Thursday, 5 August 2010

-10 Weeks

It is now 2 weeks since I had my doctor's appointment and 10 weeks to the operation.

I have told more people than I expected, and the reaction has been on the whole positive. Occasionally someone doesn't say it but you know they think it is not necessary and if I wanted to lose weight enough I could do it without surgery. I know I have to put with us, but hopefully over time it will be accepted.


I was asked to give up sugar by the dietitian at the clinic, and without a big issue I have given up direct sugar, no cakes, no puddings and no sweets. I am sure there is plenty in the food I am eating but I am quite proud of what I have done so far.

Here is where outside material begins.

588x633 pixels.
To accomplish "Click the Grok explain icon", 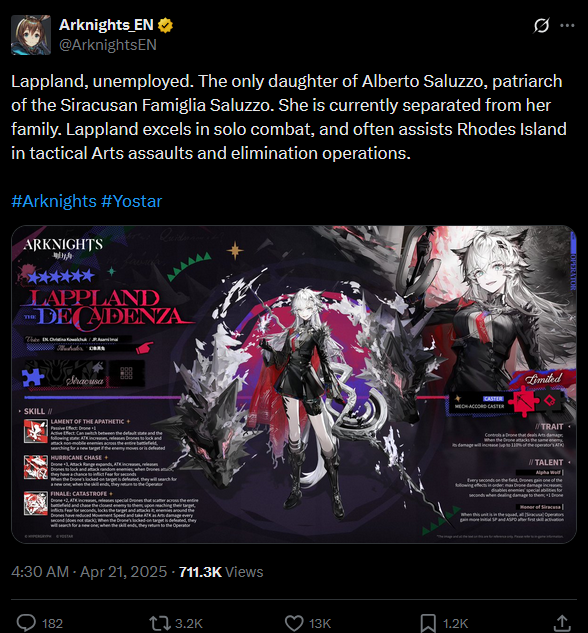I will click(x=541, y=25).
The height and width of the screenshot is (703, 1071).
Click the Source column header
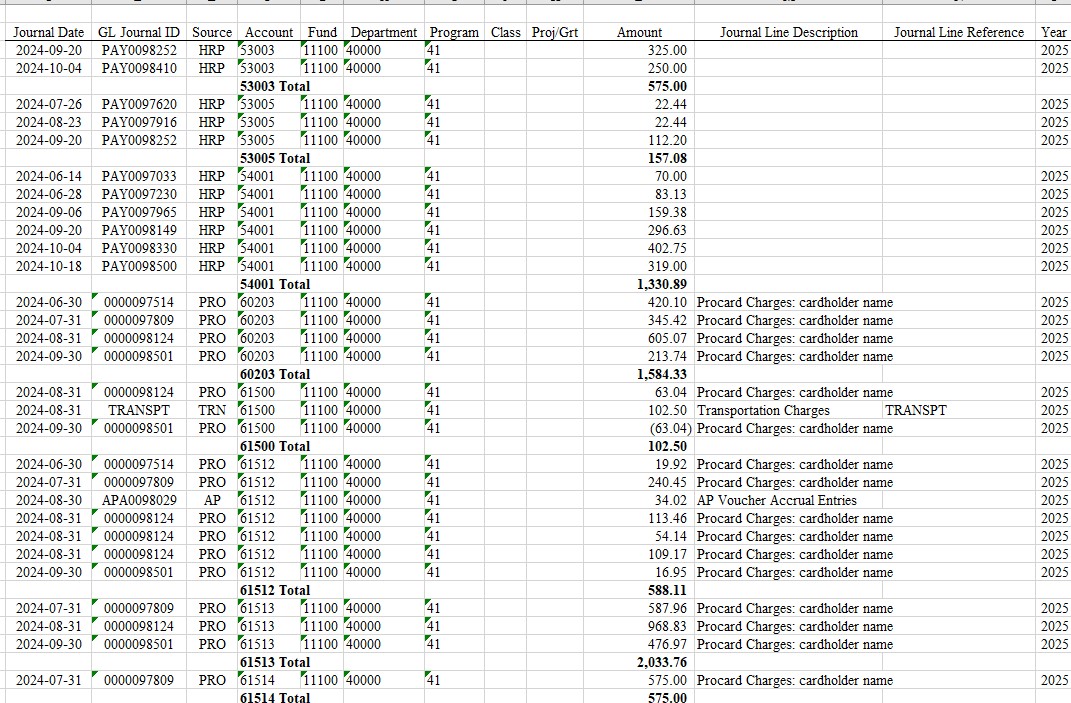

 yesterday i had a very stressful day and whilst at the airport waiting for my flight I so wanted a cake with my coffee but I resisted. I am certainly not on a diet but cutting down, a little.

Wednesday, 4 August 2010

Is it a sign?

I haven't yet given away my identity, but the only people reading this know who I am anyway.

In a previous post I said 118278 was where I need to be from where I am, a loss of 40Kg. Then I discovered it should be 118276 which is 42Kg. So why was I surprised, the answer was always going to be 42!


I don't like the term but I suppose I am getting used to the 'geek' label. If the answer is really 42 then it must be a sign that I am meant to do this.

Sunday, 1 August 2010

All You Can Eat

Today I had lunch with a big family group, I was visiting my mum and there were several others around and in total there were 11 of us.

I looked around the table and none of us were small, although a few were not what I would call fat. However we all fell into the 'All You Can Eat' trap, of eating far too much. Each plateful looks OK, it is just you can go back and eat more.

Then you start to notice the other people in 'Glutony Central' and most were really big, and our conversation turned to how much people were eating, and the height of the food on their plates. In some perverted way it made us feel good because however much we were 'pigging out' it was nothing compared to many of those around us.

As I thought about it, I felt sick, physically sick. Please let this work.